Yeah, it’s what they do. Generate convincing text. Calling it “errors” makes as much sense as claiming my dice “produced errors” when I lost at yahtzee.
An illustrative example: https://kucharski.substack.com/p/real-signals-or-artificial-stereotypes
"First, I’d created 2000 free-text responses and labelled them ‘UK’. Then I copied and pasted the exact same 2000 responses but labelled these ‘US’. Finally, I combined them to create a dataset of 4000 total responses, and jumbled them up.

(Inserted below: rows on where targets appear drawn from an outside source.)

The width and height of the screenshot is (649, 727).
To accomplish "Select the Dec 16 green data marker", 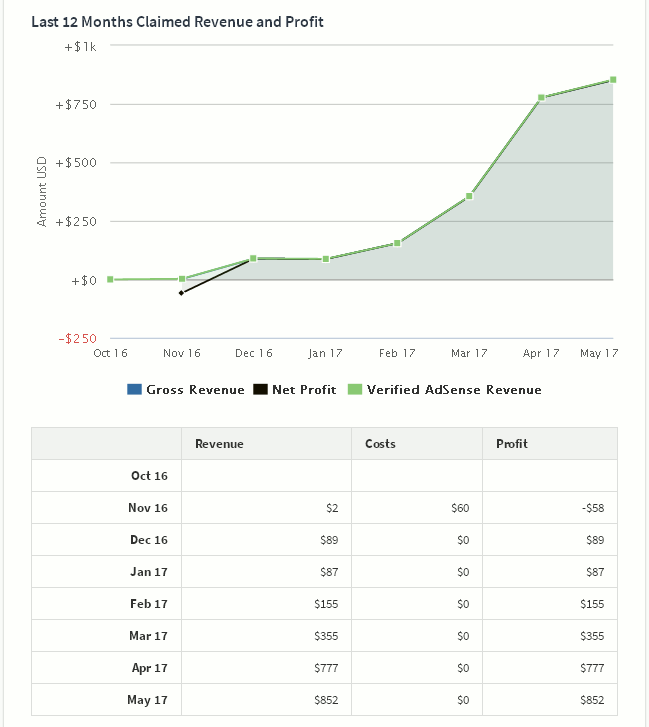I will coord(253,258).
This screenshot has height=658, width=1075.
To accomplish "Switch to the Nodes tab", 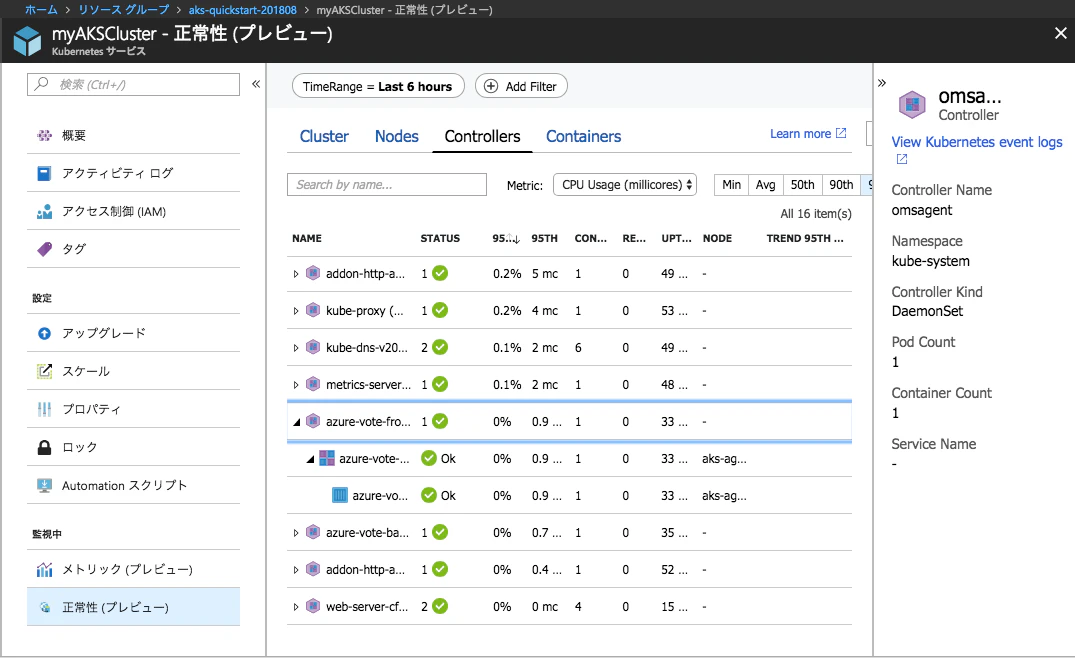I will [396, 136].
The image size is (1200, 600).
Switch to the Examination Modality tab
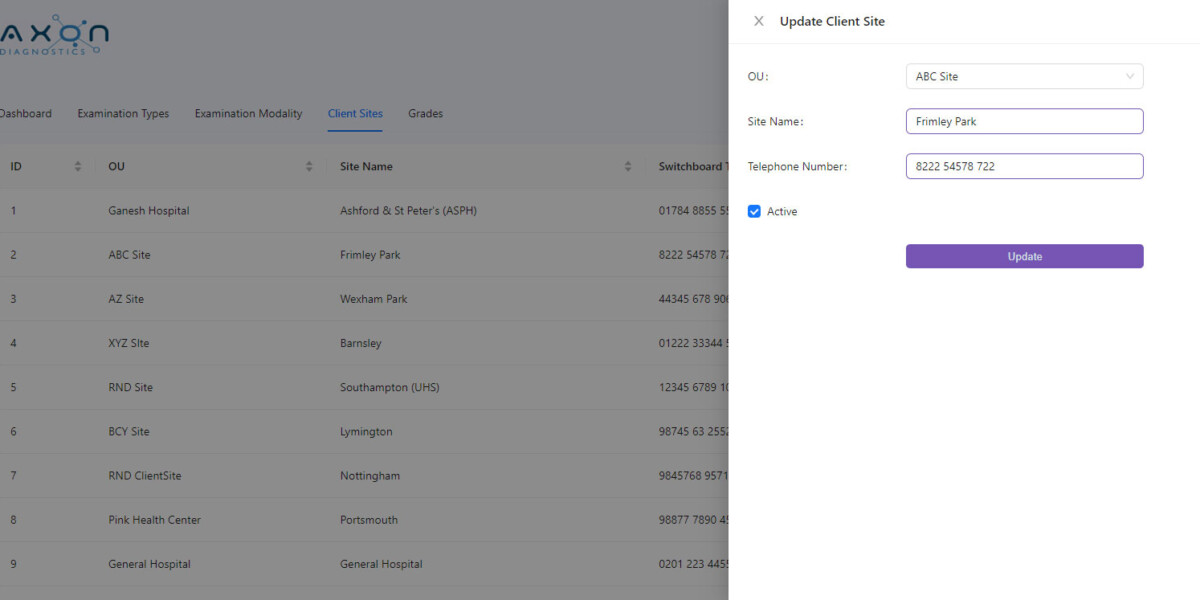tap(248, 113)
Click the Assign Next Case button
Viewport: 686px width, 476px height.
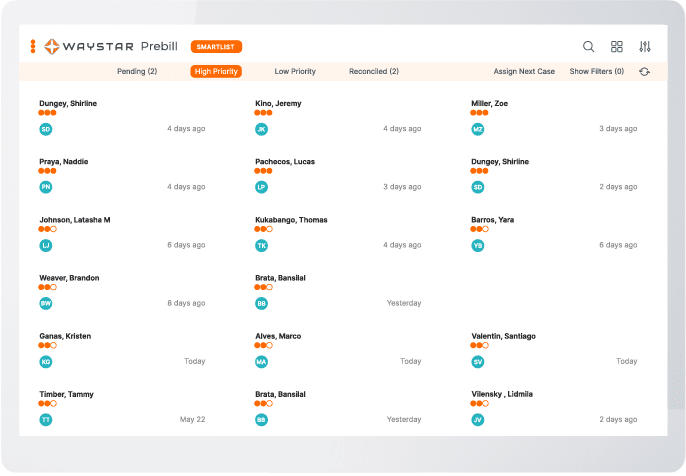[524, 72]
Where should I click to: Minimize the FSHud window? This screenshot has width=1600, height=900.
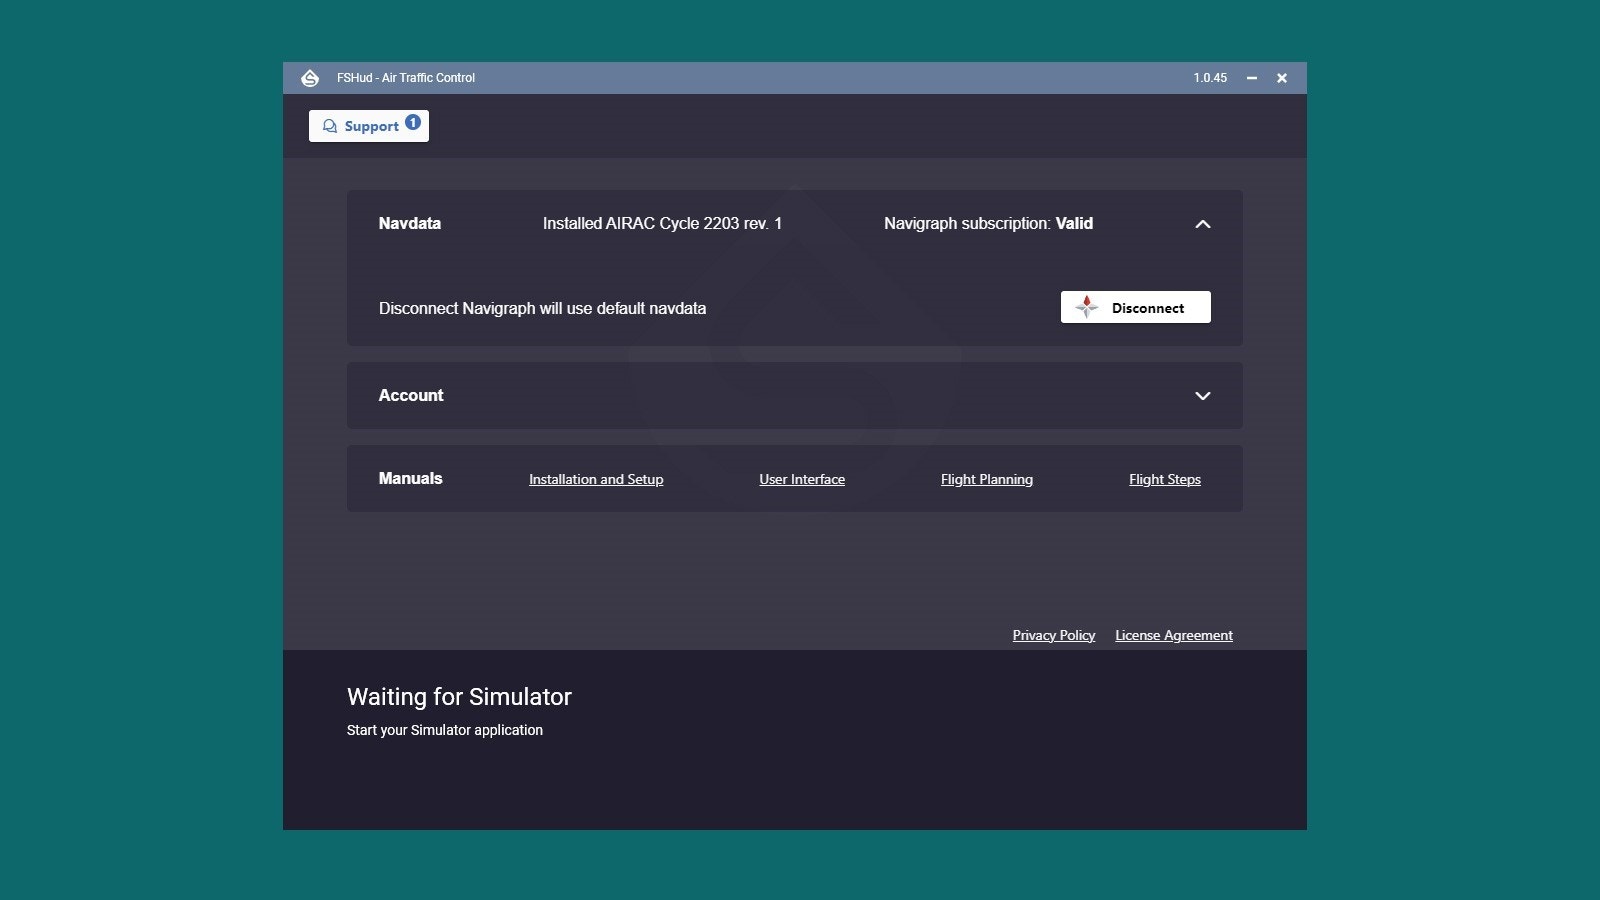[1251, 78]
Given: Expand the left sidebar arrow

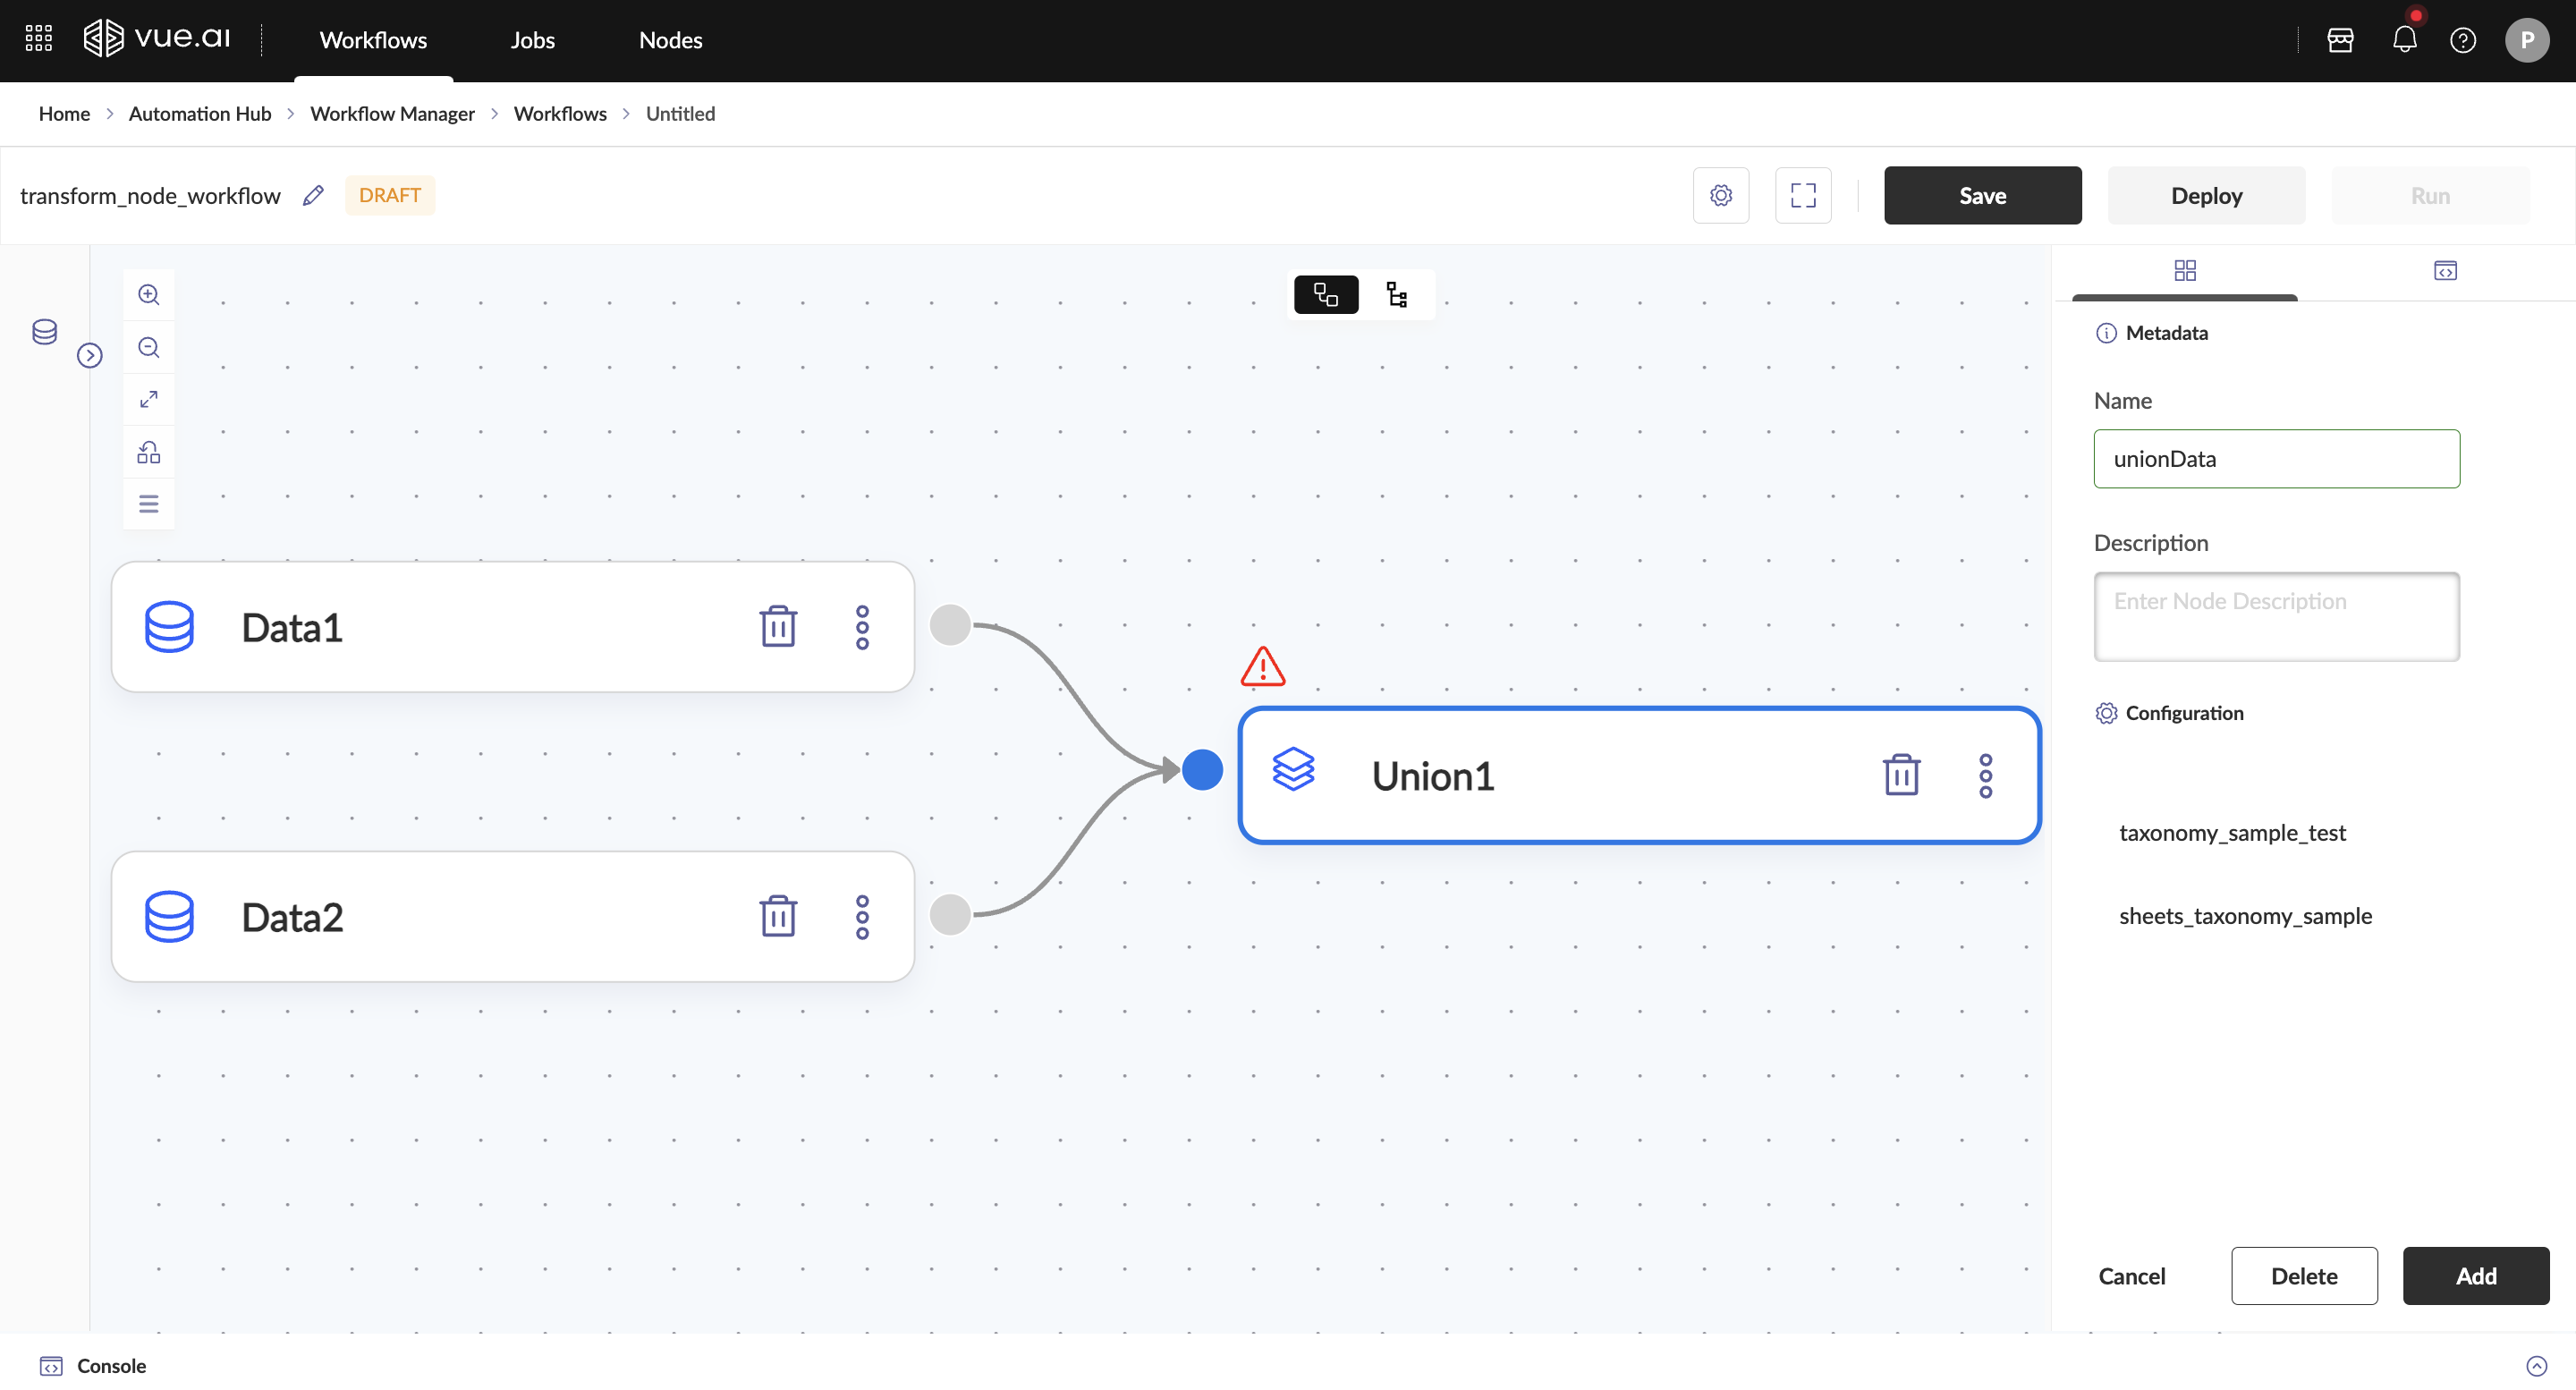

Despite the responses being identical for the UK and US, Copilot produced a rich, detailed summary of how US and UK respondents differed."
LLMs making “errors” around elections might be the exact point of them.
Researchers tested how the services ChatGPT, Google Gemini, Google AI Overviews, Grok and Replika performed on a single day during the 2026 Scottish pre-election window and found:
- One third (34.1%) of responses across chatbots contained factual errors, whilst reliability varied significantly across services
- Errors included getting the date of election day wrong, giving wrong information about the need for voters to bring ID, “hallucinating” a candidate, and making up an expenses scandal on one occasion, and a nepotism scandal on another.
We reveal new evidence of the scale of these services’ unreliability during elections and make recommendations for the government to close the regulatory gap.
The last bit is the most important imo: Chatbots must not be allowed to present themselves as providers of information. Nor should any commercial/official body be allowed to rely on them.